СПИСОК ЗАДАНИЙ >>
**a.** В записях замените «OneDrive» на «Dropbox» в строках от строки с «Given: Open the image gallery sidebar icon» до строки с «pos(739,631)» включительно. Приведите эти строки заново, больше ничего в них не меняя.
**b.** Продолжите интервью с Иваном Лимбахом и Ириной Кравцовой после последней приведенной в нем реплики.

«Мы издаем книги, которые годами, а иногда и десятилетиями ждали своего переводчика» Интервью с Иваном Лимбахом и Ириной Кравцовой

Беседовал Павел Зарва

 

Доводилось ли вам держать в руках недавние издания романов Жоржа Перека, «Заметок» Эрика Сати или эссеистики Чеслава Милоша? По виртуозному типографскому исполнению, тематической пестроте и сложной жанровой природе этих книг мы без труда узнаем особый почерк Издательства Ивана Лимбаха. Эти издания воплощают собой абсолютный перфекционизм в стиле и уже своим внешним видом настраивают на особое отношение к чтению. Это артефакты культуры, способные закрепиться во времени и остаться в нашей истории. Сегодня в рубрике «Практика перевода» мы беседуем с Иваном Лимбахом и главным редактором издательства Ириной Кравцовой о том, как отбирается иностранная литература для публикации и какие издательские ценности определяют этот отбор.

 

Иван Юрьевич, вы почти двадцать лет издаете книги. Расскажите, пожалуйста, как складывался издательский коллектив. Сразу ли вы нашли достаточно компетентного главного редактора? Давно ли вы сотрудничаете с такими замечательными художниками?

 

Иван Лимбах: Из первоначального состава штатных сотрудников, количество которых никогда не превышало пяти-семи человек, работают трое. Менялись редакторы, менеджеры, специалисты по пиару, но, к счастью, проблема поиска главного редактора передо мной не стояла. Ирина Кравцова подвигла меня на создание издательства и даже в те годы, когда не была главным редактором по должности, она де факто определяла направление деятельности, круг авторов и издательскую эстетику. Книжный дизайн — очень тонкая сфера, поэтому мы не стремились расширять круг художников, с которыми нашли общий язык. В первые годы наибольшее количество работ выполняли отец и сын Плаксины, в последние — Ник Теплов.

ivan-limbakh-irina-kravtsova
Иван Лимбах и Ирина Кравцова. Фото из издательского архива. 2015 г.

После первых трех-четырех лет работы стало ясно, что издательство — не только имиджевый проект, как мне поначалу казалось, но и — при некотором расширении портфеля — вполне жизнеспособный организм… Вот тогда и возникла мысль издавать также и переводную литературу. Нашим первым изданием стал трехтомник Маргерит Юрсенар, благодаря которому мы познакомились с лучшими переводчиками с французского и других языков: Юлиана Яхнина знала еще и шведский, Борис Дубин — испанский. Их советы трудно переоценить, они были высочайшими профессионалами, а для Ирины теми людьми, с которыми она находилась в постоянном диалоге.

 

С самого начала издания иностранной литературы вы выдерживаете уникальный и узнаваемый стиль в отборе и составлении переводных книг. Насколько переводческая инициатива и интуиция в предложении еще не прочитанного автора влияла на ваш издательский репертуар?

ИСХОДНЫЕ ЗАПИСИ >>
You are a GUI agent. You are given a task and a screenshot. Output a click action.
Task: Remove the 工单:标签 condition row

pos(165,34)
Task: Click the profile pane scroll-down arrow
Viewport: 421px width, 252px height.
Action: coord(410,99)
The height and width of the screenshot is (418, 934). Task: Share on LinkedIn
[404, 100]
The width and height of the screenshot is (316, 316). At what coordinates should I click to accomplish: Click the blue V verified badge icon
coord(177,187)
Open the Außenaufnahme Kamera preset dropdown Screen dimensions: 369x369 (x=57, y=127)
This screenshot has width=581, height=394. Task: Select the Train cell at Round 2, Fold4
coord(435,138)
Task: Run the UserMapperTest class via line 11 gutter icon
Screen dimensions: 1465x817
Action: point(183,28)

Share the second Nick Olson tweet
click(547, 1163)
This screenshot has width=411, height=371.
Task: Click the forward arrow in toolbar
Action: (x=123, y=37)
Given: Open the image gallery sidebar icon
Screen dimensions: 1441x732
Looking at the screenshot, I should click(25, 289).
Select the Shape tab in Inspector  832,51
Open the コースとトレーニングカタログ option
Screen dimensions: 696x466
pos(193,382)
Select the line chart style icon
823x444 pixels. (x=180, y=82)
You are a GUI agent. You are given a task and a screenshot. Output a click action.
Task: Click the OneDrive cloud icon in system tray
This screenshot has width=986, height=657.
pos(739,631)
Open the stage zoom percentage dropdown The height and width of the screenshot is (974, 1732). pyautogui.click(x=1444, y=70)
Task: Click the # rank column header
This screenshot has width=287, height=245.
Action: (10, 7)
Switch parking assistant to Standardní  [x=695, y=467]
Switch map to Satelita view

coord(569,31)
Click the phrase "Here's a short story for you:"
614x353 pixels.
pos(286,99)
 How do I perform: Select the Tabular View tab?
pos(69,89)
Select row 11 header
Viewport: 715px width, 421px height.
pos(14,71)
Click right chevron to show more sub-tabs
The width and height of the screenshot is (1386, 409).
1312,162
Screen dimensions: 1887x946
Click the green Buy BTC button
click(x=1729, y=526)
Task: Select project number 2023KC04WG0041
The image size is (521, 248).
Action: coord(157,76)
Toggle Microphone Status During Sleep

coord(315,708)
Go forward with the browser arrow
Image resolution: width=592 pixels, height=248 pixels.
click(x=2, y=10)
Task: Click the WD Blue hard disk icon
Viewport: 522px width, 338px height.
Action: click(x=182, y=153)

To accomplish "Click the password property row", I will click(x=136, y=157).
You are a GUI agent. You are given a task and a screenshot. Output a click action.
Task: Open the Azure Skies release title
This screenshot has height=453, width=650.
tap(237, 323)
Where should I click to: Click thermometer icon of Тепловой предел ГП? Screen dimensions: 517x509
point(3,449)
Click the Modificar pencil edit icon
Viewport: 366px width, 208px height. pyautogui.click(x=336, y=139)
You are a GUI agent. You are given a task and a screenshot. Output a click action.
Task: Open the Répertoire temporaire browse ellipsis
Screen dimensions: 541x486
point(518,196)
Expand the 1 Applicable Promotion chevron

РЕЗУЛЬТАТЫ УПРАЖНЕНИЯ >>
**a.**
Given: Open the image gallery sidebar icon
Screen dimensions: 1441x732
Looking at the screenshot, I should click(25, 289).
Select the Shape tab in Inspector  832,51
Open the コースとトレーニングカタログ option
Screen dimensions: 696x466
pos(193,382)
Select the line chart style icon
823x444 pixels. (x=180, y=82)
You are a GUI agent. You are given a task and a screenshot. Output a click action.
Task: Click the Dropbox cloud icon in system tray
This screenshot has width=986, height=657.
pos(739,631)

**b.**
Ирина Кравцова: Издательский стиль возникает тогда, когда выбор связан с интуитивным ощущением (а нередко и точным знанием), что будущая книга привнесет важную краску в картину целого, его при этом не разрушая, не диссонируя с ним. В круге нашего общения переводчики, которые хорошо знают негласные «законы жанра» и прежде всего — наше стремление восполнить лакуны в издании зарубежной литературы, опубликовать те книги, которые годами, а иногда и десятилетиями ждали своего переводчика в том смысле, что совсем не любой человек, занимающийся художественным переводом, мог с ними справиться. Это относится прежде всего к Жоржу Переку, произведения которого были бы неподвластны человеку, прекрасно знающему язык, но не имеющему склонности к словотворчеству.

georges-perec hans-henny-jahnn

Валерий Кислов, сам пишущий и стихи, и прозу, любящий языковые игры, как нельзя лучше на протяжении десяти лет переводит этого автора, постоянно экспериментировавшего с литературной формой и самим способом письма. Чего стоит один только его роман «Исчезание», написанный с пропуском гласной буквы (это пятисотстраничный детектив в русском переводе без буквы «о»). Книги в продаже давно нет, но скоро мы выпустим ее электронную версию.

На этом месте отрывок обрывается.